Lonely hearts tale

Lonely hearts tale

In 1995, Alana Valentine was faced with a frustrating dilemma.

She had just written her play Singing The Lonely Heart, about American writer Carson McCullers, and the work was met with a positive reaction by all theatre companies that read it.

The problem was, however, that while everyone loved the play, no one wanted to produce it. Even winning the ANPC/ New Dramatists Award in New York did not get the work any closer to a stage.

While the quality of Singing The Lonely Heart gained Valentine widespread recognition and led to numerous writing commissions, the play has since sat on a shelf, waiting to be staged.

Eleven years on, Singing The Lonely Heart will finally have its world premiere on 20 July at Newtown’s New Theatre.

I feel good and so relieved, Valentine says during the rehearsal period. This has been a very long time coming.

I had so many letters from artistic directors telling me they loved the play, but wanted to commission me to write another one. So, it became a great calling card, but no one wanted to touch it. Until now.

Valentine is unsure why that has been, but does believe that being an Australian playwright writing about racism and alienation in the US South did not help her cause, as most theatre companies were looking to present Australian stories.

In this case, though, I was writing about what was happening in Australia, but it was set in the US. The themes I was exploring, however, were exactly the same, she says.

Singing The Lonely Heart is a biographical tale of Carson McCullers, the writer of such works as The Member Of The Wedding and TheHeart Is A Lonely Hunter.

It deals with her journey from small-town alienation to international literary celebrity, as well as the realities of her own bisexuality and that of her husband, James Reeves.

The central relationship of the play is between Carson and one of her characters -“ Frankie from The Member Of The Wedding.

As Carson deliberates over whether she can really leave the South and where her future lies, Frankie acts as a conscience both to encourage and berate her for the decisions she makes.
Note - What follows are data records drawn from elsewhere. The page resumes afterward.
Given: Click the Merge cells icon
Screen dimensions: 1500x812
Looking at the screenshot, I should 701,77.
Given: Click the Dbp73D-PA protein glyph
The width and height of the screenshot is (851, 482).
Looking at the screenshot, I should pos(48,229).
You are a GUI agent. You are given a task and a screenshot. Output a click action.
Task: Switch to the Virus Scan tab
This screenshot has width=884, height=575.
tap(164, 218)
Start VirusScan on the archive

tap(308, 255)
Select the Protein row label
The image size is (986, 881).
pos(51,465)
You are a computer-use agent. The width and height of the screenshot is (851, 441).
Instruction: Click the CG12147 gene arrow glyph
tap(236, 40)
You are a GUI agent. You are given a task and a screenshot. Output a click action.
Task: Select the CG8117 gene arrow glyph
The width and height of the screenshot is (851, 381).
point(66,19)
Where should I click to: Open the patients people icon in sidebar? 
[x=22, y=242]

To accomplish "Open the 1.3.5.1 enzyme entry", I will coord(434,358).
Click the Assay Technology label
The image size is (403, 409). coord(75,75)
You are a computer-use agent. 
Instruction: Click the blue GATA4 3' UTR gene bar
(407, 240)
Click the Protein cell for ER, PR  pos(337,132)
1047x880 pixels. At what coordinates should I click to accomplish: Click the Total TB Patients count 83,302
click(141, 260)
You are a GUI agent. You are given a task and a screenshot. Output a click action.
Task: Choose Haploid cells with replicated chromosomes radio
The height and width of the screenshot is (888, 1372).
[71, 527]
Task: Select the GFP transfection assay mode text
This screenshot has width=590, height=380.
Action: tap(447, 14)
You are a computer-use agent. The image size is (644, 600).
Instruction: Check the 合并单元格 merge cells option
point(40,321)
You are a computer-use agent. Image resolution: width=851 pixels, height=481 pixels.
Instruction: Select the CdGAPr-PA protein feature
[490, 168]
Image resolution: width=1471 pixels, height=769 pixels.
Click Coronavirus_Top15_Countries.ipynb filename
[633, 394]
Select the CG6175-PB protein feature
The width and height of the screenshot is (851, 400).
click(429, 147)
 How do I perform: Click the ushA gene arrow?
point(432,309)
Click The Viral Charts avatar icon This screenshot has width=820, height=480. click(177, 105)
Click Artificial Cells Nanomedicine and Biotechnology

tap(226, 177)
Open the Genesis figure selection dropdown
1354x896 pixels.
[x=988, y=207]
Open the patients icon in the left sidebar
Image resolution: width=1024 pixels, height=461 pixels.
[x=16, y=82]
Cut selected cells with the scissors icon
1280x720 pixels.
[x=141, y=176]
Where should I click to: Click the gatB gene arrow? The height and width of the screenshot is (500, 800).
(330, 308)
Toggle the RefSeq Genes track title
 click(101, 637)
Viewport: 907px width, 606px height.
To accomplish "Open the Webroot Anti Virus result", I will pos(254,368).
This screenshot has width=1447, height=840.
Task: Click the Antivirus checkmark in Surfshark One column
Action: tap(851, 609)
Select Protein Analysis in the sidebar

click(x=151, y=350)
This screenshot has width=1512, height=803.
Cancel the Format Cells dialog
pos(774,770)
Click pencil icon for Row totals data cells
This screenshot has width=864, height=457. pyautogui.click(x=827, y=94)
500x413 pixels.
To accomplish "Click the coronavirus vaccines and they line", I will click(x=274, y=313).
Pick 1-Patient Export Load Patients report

The South becomes a metaphor for any place which is backward and conservative and doesn’t embrace people who are different, Valentine explains.

I have used Carson’s life as a launching pad for this universal story of being different and the people who don’t belong. All Carson’s writing was about people who don’t belong.

But I do also think that feeling like an outcast is as much about what you have inside you as what society does to you.

Valentine, who has also written such plays as Savage Grace, Love Potions and Titania’s Boy, has had a long fascination with McCullers, who died in 1967. So determined was Valentine to better understand McCullers that, in 1990, she undertook a bus tour through the US South to visit the places McCullers lived in and wrote of.

I got a sense of what she was writing about by the end of it, Valentine says. Some of the characters on the page can seem freakish but, when you are there, they are just regular people.

I also guess when you do have a fascination with someone, you are fascinated with their life and then your version of how they tackled their life.

Carson’s writings were about the kind of questions that are always resonating in life, because you are always seeing where you are in relationships.

I agree with her and disagree with her, and it has been like an ongoing conversation of what is the nature of love.

Singing The Lonely Heart has its world premiere on 20 July at the New Theatre, 542 King St, Newtown. Bookings on 9519 8958.